--- SOURCE TEXT ---

Dr. Han is well-known for treating polycystic ovarian syndrome (PCOS), dysfunctional uterine bleeding, irregular menstruation, for giving pre-natal care (especially for those with a gynaecological condition) and for "holding" the baby to avoid miscarriage.
She had a very busy clinic yesterday morning. She was quick and efficient, but clearly gave her patients a lot of attention and care. We saw many many cases of Kidney Deficiency, especially in problems of irregular menstruation or amenorrhoea.
But what struck us the most is the lack of privacy, especially for a place as intimate as a gynaecology clinic. At the back of Dr Han's office is an examination table with stirrups (very old fashioned!), separated from the main area with a pink room divider. Every so often, Dr Han got up to examine a patient, who had been prepped by a student and had undressed and climbed on to the table. Bearing in mind that the clinic is heaving with patients and relatives, it soon became apparent that it's considered normal for other patients to look at what's going on behind the screen. I know that the Chinese have a different concept of privacy, so I tried not to feel too sorry for the patients. At least men were not allowed in the room!
This morning we did the round of the 4th floor gynae ward with Dr Zhang and two of her students. I think we saw a total of 20 patients. There were a few cases of surgery (an 82-year-old woman with vaginal tumours, and a woman in her 30s who had a hysterectomy) -- but the vast majority of patients were there because they were in the early stage of pregnancy and had threatened abortion (in danger of miscarriage). The standard treatment seemed to be lots of rest (with an average stay of one month in the hospital), injections of progesterone, and Chinese herbs.
Clearly there are big cultural differences between China and the UK for this sort of problem. My classmate Sharmin said that in the UK, women with this condition would simply be told to go home and rest. And then there is the argument that if your foetus is not strong enough to survive the first trimester, a miscarriage is (probably) nature's way of "healthy-baby selection".
Our translator said that in China, the pressure to have a baby is so strong, it (probably) overrides this ethical dilemma. There is clearly a strong demand for this service, such that someone like Dr Han has made a reputation for being able to "hold the baby".
And then there are other issues like artificial progesterone being injected into women's bodies. What implications does this have for the baby and the woman's health later on? I would love to see research into this.
Finally, I took a photo of a woman in the ward who was being fed a mountain of baozi (stuffed buns) and noodles by her mother (or maybe a mother-in-law?). I asked her permission for me to take this picture. I found her so beautiful, especially as she tucked into her lunch. Ethical dilemma aside, I hope she holds her baby to full term.
P.S. My classmate Kat later passed on a research paper from mainland China that looked into the effects of the use of progesterone in cases of threatened abortion. It found no difference in terms of birth weight of babies between those who were given progesterone treatment and with a control group. Interesting.

--- SUPPLIED MATERIAL ---

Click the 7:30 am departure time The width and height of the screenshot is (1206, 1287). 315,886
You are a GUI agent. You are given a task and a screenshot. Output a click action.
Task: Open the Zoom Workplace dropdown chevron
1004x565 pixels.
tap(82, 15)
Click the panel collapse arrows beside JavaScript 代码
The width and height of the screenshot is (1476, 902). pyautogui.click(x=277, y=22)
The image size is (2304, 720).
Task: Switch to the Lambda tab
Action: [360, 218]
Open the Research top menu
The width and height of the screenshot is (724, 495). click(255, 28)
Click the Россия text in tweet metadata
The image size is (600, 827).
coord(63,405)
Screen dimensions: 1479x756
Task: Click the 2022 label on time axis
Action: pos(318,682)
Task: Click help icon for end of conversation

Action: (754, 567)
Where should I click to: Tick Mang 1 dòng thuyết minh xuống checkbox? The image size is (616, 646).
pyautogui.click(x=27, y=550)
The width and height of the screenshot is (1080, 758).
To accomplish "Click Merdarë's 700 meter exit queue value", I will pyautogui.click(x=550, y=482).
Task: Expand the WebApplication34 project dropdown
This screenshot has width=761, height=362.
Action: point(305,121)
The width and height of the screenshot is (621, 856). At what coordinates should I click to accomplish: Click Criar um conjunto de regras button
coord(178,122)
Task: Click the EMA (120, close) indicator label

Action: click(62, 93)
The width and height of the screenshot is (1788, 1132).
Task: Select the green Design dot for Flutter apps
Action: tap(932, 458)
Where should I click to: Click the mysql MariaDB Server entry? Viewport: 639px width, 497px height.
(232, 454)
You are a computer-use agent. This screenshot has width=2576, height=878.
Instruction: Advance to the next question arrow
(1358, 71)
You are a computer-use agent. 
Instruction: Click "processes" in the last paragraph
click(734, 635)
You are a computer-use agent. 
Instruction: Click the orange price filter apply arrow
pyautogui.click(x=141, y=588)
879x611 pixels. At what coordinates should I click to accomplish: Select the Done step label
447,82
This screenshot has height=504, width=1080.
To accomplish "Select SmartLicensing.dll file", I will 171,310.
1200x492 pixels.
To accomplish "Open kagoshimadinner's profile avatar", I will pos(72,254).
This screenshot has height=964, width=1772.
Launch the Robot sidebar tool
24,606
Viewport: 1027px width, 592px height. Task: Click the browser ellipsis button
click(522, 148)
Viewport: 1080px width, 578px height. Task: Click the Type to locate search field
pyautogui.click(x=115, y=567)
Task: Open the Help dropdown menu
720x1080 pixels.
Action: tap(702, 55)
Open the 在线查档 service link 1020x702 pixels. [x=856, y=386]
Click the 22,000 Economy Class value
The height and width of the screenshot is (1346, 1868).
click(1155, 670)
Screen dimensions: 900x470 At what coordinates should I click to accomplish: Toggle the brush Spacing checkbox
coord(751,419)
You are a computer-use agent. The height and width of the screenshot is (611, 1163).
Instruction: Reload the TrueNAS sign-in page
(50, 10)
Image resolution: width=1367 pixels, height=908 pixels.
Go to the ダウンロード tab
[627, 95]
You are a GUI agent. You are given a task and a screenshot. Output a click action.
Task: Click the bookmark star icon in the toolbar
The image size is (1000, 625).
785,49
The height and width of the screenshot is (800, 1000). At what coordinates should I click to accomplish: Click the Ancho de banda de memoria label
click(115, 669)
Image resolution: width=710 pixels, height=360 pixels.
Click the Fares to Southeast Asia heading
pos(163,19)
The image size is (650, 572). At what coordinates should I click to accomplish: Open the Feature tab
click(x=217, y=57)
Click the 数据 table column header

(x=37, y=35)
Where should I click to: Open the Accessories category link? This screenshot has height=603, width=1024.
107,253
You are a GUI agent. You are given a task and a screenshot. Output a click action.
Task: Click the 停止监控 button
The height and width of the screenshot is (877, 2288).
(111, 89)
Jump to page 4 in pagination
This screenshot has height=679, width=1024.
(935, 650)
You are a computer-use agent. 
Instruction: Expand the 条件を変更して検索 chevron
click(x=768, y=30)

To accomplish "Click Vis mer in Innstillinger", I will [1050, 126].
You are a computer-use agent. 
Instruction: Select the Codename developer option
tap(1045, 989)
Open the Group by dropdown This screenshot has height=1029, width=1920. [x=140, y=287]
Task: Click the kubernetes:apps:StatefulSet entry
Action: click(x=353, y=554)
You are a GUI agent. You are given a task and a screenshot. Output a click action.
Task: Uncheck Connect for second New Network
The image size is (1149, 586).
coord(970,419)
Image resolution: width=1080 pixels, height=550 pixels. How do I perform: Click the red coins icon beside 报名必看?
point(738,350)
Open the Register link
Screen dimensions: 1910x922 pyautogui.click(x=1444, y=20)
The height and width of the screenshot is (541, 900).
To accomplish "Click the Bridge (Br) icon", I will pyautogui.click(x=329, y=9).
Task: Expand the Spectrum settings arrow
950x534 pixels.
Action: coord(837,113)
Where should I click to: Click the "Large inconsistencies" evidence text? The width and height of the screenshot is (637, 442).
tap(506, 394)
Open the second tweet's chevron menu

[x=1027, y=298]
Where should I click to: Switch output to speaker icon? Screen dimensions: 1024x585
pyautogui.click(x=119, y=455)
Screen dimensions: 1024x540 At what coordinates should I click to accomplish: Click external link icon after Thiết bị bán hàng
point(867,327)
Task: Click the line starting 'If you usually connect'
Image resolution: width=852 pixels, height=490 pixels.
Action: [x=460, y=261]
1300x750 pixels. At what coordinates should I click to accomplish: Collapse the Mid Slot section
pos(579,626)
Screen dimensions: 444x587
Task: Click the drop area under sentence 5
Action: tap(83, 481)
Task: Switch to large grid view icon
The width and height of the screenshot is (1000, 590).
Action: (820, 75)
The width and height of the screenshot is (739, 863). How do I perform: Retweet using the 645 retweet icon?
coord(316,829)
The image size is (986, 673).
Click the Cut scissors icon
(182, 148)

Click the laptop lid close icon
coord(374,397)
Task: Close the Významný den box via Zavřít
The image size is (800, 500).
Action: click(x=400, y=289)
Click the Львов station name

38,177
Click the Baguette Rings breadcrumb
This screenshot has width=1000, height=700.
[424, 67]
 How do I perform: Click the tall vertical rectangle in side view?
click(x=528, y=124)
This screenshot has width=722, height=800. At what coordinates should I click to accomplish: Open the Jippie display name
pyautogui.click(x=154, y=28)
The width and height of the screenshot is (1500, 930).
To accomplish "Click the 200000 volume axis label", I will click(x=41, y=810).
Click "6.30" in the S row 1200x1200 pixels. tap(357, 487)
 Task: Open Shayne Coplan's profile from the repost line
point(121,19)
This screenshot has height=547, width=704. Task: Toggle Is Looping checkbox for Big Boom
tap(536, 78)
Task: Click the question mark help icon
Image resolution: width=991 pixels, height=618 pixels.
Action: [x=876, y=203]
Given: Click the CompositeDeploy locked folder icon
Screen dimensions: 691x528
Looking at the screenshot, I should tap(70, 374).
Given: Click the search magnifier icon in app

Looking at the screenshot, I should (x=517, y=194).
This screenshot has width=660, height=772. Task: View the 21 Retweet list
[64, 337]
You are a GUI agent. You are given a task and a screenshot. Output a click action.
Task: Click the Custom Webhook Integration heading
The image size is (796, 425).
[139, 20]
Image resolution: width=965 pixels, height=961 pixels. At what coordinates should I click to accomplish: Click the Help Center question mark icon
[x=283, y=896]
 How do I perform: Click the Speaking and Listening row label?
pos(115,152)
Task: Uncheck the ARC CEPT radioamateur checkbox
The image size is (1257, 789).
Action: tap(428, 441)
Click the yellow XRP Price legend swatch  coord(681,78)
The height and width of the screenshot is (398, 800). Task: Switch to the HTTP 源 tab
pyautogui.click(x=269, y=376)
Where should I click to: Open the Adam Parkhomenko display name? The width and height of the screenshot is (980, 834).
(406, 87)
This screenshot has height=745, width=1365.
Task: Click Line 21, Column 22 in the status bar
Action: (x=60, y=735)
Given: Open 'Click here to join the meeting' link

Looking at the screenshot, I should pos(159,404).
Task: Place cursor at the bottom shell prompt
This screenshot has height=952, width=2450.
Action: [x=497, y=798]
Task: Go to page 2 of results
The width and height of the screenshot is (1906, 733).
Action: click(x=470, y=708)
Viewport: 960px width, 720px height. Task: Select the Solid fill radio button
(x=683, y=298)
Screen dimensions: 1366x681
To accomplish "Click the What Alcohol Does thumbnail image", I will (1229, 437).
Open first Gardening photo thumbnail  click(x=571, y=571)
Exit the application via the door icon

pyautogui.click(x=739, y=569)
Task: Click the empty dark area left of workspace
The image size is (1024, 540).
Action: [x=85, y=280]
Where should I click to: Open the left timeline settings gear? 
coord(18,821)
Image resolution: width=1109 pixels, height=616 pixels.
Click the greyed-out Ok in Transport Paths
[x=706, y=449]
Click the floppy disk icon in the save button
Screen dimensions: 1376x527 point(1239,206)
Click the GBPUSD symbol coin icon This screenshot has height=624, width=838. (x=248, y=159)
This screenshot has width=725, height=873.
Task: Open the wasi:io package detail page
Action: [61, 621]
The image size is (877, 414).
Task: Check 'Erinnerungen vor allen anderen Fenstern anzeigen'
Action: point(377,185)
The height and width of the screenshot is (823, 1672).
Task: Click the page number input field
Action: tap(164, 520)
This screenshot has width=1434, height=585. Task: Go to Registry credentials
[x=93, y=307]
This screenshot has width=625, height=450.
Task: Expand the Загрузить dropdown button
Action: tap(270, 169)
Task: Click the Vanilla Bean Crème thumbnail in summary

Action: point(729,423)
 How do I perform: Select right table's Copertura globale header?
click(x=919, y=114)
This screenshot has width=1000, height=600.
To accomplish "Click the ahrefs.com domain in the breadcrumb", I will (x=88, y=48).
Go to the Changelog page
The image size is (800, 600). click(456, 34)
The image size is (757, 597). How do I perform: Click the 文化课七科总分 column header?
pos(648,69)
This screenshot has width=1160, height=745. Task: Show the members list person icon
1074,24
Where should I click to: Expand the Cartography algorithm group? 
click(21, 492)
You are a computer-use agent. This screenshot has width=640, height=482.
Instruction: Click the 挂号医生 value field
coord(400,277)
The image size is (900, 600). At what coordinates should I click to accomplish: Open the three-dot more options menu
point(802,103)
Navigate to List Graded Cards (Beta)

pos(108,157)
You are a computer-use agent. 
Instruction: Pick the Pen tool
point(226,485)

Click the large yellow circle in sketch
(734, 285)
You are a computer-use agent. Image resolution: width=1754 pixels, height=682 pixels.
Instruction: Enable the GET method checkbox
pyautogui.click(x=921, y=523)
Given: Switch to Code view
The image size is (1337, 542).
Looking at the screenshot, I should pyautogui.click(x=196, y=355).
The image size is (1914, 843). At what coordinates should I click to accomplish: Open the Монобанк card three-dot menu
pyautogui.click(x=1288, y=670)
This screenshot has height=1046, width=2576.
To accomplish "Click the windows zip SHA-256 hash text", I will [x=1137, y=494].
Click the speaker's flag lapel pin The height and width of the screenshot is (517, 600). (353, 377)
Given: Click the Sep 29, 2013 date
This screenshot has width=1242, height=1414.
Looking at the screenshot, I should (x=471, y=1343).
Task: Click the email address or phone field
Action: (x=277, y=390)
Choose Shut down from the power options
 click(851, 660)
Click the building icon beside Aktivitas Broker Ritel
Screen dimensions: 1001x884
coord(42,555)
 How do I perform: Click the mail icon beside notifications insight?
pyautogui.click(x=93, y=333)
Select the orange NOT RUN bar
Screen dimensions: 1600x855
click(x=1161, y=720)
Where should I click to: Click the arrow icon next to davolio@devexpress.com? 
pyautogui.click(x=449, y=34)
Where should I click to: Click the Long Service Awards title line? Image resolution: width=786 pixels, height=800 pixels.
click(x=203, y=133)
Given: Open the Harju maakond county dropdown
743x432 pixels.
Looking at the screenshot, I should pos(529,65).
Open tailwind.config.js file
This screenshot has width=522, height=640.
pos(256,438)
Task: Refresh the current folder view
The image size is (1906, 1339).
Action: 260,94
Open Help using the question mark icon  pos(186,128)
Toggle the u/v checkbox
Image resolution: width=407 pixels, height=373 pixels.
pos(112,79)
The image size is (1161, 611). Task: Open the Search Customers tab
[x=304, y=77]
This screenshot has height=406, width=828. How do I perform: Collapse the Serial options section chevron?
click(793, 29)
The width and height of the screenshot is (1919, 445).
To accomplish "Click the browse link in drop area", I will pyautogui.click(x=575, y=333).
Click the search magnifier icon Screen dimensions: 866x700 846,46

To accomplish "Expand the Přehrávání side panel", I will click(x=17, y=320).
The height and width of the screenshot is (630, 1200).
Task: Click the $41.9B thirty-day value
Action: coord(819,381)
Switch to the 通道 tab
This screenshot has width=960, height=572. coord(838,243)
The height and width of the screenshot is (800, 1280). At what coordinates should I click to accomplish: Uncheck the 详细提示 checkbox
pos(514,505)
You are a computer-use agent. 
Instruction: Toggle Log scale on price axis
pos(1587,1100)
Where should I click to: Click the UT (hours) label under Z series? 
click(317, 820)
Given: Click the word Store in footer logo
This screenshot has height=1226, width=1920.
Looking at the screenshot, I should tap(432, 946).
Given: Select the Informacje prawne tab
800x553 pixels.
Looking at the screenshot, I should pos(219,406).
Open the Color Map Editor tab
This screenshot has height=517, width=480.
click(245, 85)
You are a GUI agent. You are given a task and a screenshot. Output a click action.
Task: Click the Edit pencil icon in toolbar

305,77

---

PROBLEMS TO WORK ON
1. Answer these questions about the clinic diary, one line each:
(a) What color is the room divider at the back of Dr Han's office?
(b) About how many patients were seen on the 4th floor gynae ward round?
(c) What did the research paper from mainland China find about birth weight?
2. Rewrite the passage of the clinic diary that begins at the words "Our translator said" and stops after "to full term.", putting "synthetic hormones" in place of "artificial progesterone".
3. Translate this sentence from the clinic diary into Spanish: "The standard treatment seemed to be lots of rest (with an average stay of one month in the hospital), injections of progesterone, and Chinese herbs."

OUTPUTS IN ORDER
1.
(a) Pink.
(b) A total of about 20 patients.
(c) It found no difference in birth weight between babies whose mothers were given progesterone treatment and those in a control group.

2.
Our translator said that in China, the pressure to have a baby is so strong, it (probably) overrides this ethical dilemma. There is clearly a strong demand for this service, such that someone like Dr Han has made a reputation for being able to "hold the baby".
And then there are other issues like synthetic hormones being injected into women's bodies. What implications does this have for the baby and the woman's health later on? I would love to see research into this.
Finally, I took a photo of a woman in the ward who was being fed a mountain of baozi (stuffed buns) and noodles by her mother (or maybe a mother-in-law?). I asked her permission for me to take this picture. I found her so beautiful, especially as she tucked into her lunch. Ethical dilemma aside, I hope she holds her baby to full term.

3. El tratamiento habitual parecía ser mucho reposo (con una estancia media de un mes en el hospital), inyecciones de progesterona y hierbas chinas.